Stored data entries:
*-*-*

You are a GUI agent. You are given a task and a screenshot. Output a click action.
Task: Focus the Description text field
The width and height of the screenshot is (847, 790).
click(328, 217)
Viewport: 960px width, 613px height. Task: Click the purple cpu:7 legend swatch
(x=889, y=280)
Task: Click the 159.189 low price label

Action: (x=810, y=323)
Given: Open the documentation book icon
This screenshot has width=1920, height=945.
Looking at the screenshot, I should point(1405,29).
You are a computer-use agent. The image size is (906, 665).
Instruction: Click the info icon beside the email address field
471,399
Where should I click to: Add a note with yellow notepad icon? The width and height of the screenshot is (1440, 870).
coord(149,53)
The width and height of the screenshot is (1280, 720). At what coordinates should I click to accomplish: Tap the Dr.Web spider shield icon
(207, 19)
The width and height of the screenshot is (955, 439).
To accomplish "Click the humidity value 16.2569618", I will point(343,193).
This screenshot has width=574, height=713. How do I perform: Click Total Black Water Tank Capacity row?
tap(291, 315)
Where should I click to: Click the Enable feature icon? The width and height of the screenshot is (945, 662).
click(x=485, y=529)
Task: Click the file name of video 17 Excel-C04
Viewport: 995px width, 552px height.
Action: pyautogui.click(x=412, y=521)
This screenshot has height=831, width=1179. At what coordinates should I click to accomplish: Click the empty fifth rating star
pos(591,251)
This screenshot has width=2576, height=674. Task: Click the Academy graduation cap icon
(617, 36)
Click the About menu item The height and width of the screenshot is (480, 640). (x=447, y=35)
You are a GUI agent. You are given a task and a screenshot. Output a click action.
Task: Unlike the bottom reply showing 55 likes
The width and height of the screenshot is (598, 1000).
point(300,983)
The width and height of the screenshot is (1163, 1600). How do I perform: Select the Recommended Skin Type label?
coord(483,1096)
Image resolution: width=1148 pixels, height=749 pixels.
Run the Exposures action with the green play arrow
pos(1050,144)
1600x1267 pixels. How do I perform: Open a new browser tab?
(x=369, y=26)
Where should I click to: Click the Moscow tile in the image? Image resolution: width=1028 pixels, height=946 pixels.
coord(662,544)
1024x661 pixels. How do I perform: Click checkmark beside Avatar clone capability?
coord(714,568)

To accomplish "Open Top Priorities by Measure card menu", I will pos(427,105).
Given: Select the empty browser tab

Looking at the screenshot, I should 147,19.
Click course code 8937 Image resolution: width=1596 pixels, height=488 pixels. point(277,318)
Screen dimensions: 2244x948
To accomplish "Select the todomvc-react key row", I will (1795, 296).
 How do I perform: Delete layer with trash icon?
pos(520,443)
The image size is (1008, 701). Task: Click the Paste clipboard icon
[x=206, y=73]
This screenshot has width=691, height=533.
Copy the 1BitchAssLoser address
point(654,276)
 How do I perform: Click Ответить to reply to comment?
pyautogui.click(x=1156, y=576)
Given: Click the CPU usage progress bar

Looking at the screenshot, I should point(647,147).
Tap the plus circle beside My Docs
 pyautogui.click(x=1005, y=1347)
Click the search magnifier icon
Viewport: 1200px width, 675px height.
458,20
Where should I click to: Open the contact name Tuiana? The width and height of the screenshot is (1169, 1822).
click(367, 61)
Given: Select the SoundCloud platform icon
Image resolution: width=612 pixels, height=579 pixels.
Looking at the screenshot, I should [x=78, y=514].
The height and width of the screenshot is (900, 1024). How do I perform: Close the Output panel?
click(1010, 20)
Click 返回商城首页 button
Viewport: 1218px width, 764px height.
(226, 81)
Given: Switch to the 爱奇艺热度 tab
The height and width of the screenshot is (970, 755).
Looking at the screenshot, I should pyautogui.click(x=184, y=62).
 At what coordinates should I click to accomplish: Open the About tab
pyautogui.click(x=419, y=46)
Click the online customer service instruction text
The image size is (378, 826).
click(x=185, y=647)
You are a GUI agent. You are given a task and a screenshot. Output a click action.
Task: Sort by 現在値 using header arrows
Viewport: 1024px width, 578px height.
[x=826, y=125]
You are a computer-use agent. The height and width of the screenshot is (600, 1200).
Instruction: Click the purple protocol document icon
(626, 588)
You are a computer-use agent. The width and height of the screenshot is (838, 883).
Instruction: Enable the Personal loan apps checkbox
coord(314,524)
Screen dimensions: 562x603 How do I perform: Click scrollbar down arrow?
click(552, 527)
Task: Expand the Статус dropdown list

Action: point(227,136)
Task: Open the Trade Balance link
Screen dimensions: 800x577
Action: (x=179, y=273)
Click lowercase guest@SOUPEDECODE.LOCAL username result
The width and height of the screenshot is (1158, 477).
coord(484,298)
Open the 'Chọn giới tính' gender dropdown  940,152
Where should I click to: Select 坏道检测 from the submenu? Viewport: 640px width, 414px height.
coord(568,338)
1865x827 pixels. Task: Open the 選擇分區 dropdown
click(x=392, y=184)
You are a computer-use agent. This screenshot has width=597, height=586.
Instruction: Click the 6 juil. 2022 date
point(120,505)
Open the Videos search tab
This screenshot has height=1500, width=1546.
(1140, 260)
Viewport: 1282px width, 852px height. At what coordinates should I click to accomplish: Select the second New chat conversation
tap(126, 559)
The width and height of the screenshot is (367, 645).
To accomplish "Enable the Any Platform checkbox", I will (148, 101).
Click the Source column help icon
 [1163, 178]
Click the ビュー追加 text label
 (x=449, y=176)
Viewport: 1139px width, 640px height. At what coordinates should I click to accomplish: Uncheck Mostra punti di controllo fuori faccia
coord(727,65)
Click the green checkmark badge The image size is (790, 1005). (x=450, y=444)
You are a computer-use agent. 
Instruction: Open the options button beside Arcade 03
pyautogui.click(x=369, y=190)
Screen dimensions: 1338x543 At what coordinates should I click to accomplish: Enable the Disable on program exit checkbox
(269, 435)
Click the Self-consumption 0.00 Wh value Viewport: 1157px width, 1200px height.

*-*-*

• _What needs to be done_
A verbatim copy of all the entries is the expected result.

• _Solution for this task_
You are a GUI agent. You are given a task and a screenshot. Output a click action.
Task: Focus the Description text field
The width and height of the screenshot is (847, 790).
click(328, 217)
Viewport: 960px width, 613px height. Task: Click the purple cpu:7 legend swatch
(x=889, y=280)
Task: Click the 159.189 low price label

Action: (x=810, y=323)
Given: Open the documentation book icon
This screenshot has width=1920, height=945.
Looking at the screenshot, I should point(1405,29).
You are a computer-use agent. The image size is (906, 665).
Instruction: Click the info icon beside the email address field
471,399
Where should I click to: Add a note with yellow notepad icon? The width and height of the screenshot is (1440, 870).
coord(149,53)
The width and height of the screenshot is (1280, 720). At what coordinates should I click to accomplish: Tap the Dr.Web spider shield icon
(207, 19)
The width and height of the screenshot is (955, 439).
To accomplish "Click the humidity value 16.2569618", I will point(343,193).
This screenshot has width=574, height=713. How do I perform: Click Total Black Water Tank Capacity row?
tap(291, 315)
Where should I click to: Click the Enable feature icon? The width and height of the screenshot is (945, 662).
click(x=485, y=529)
Task: Click the file name of video 17 Excel-C04
Viewport: 995px width, 552px height.
Action: pyautogui.click(x=412, y=521)
This screenshot has height=831, width=1179. At what coordinates should I click to accomplish: Click the empty fifth rating star
pos(591,251)
This screenshot has width=2576, height=674. Task: Click the Academy graduation cap icon
(617, 36)
Click the About menu item The height and width of the screenshot is (480, 640). (x=447, y=35)
You are a GUI agent. You are given a task and a screenshot. Output a click action.
Task: Unlike the bottom reply showing 55 likes
The width and height of the screenshot is (598, 1000).
point(300,983)
The width and height of the screenshot is (1163, 1600). How do I perform: Select the Recommended Skin Type label?
coord(483,1096)
Image resolution: width=1148 pixels, height=749 pixels.
Run the Exposures action with the green play arrow
pos(1050,144)
1600x1267 pixels. How do I perform: Open a new browser tab?
(x=369, y=26)
Where should I click to: Click the Moscow tile in the image? Image resolution: width=1028 pixels, height=946 pixels.
coord(662,544)
1024x661 pixels. How do I perform: Click checkmark beside Avatar clone capability?
coord(714,568)

To accomplish "Open Top Priorities by Measure card menu", I will pos(427,105).
Given: Select the empty browser tab

Looking at the screenshot, I should 147,19.
Click course code 8937 Image resolution: width=1596 pixels, height=488 pixels. point(277,318)
Screen dimensions: 2244x948
To accomplish "Select the todomvc-react key row", I will (1795, 296).
 How do I perform: Delete layer with trash icon?
pos(520,443)
The image size is (1008, 701). Task: Click the Paste clipboard icon
[x=206, y=73]
This screenshot has width=691, height=533.
Copy the 1BitchAssLoser address
point(654,276)
 How do I perform: Click Ответить to reply to comment?
pyautogui.click(x=1156, y=576)
Given: Click the CPU usage progress bar

Looking at the screenshot, I should point(647,147).
Tap the plus circle beside My Docs
 pyautogui.click(x=1005, y=1347)
Click the search magnifier icon
Viewport: 1200px width, 675px height.
458,20
Where should I click to: Open the contact name Tuiana? The width and height of the screenshot is (1169, 1822).
click(367, 61)
Given: Select the SoundCloud platform icon
Image resolution: width=612 pixels, height=579 pixels.
Looking at the screenshot, I should [x=78, y=514].
The height and width of the screenshot is (900, 1024). How do I perform: Close the Output panel?
click(1010, 20)
Click 返回商城首页 button
Viewport: 1218px width, 764px height.
(226, 81)
Given: Switch to the 爱奇艺热度 tab
The height and width of the screenshot is (970, 755).
Looking at the screenshot, I should pyautogui.click(x=184, y=62).
 At what coordinates should I click to accomplish: Open the About tab
pyautogui.click(x=419, y=46)
Click the online customer service instruction text
The image size is (378, 826).
click(x=185, y=647)
You are a GUI agent. You are given a task and a screenshot. Output a click action.
Task: Sort by 現在値 using header arrows
Viewport: 1024px width, 578px height.
[x=826, y=125]
You are a computer-use agent. The height and width of the screenshot is (600, 1200).
Instruction: Click the purple protocol document icon
(626, 588)
You are a computer-use agent. The width and height of the screenshot is (838, 883).
Instruction: Enable the Personal loan apps checkbox
coord(314,524)
Screen dimensions: 562x603 How do I perform: Click scrollbar down arrow?
click(552, 527)
Task: Expand the Статус dropdown list

Action: point(227,136)
Task: Open the Trade Balance link
Screen dimensions: 800x577
Action: (x=179, y=273)
Click lowercase guest@SOUPEDECODE.LOCAL username result
The width and height of the screenshot is (1158, 477).
coord(484,298)
Open the 'Chọn giới tính' gender dropdown  940,152
Where should I click to: Select 坏道检测 from the submenu? Viewport: 640px width, 414px height.
coord(568,338)
1865x827 pixels. Task: Open the 選擇分區 dropdown
click(x=392, y=184)
You are a computer-use agent. This screenshot has width=597, height=586.
Instruction: Click the 6 juil. 2022 date
point(120,505)
Open the Videos search tab
This screenshot has height=1500, width=1546.
(1140, 260)
Viewport: 1282px width, 852px height. At what coordinates should I click to accomplish: Select the second New chat conversation
tap(126, 559)
The width and height of the screenshot is (367, 645).
To accomplish "Enable the Any Platform checkbox", I will (148, 101).
Click the Source column help icon
 [1163, 178]
Click the ビュー追加 text label
 (x=449, y=176)
Viewport: 1139px width, 640px height. At what coordinates should I click to accomplish: Uncheck Mostra punti di controllo fuori faccia
coord(727,65)
Click the green checkmark badge The image size is (790, 1005). (x=450, y=444)
You are a computer-use agent. 
Instruction: Open the options button beside Arcade 03
pyautogui.click(x=369, y=190)
Screen dimensions: 1338x543 At what coordinates should I click to accomplish: Enable the Disable on program exit checkbox
(269, 435)
Click the Self-consumption 0.00 Wh value Viewport: 1157px width, 1200px height.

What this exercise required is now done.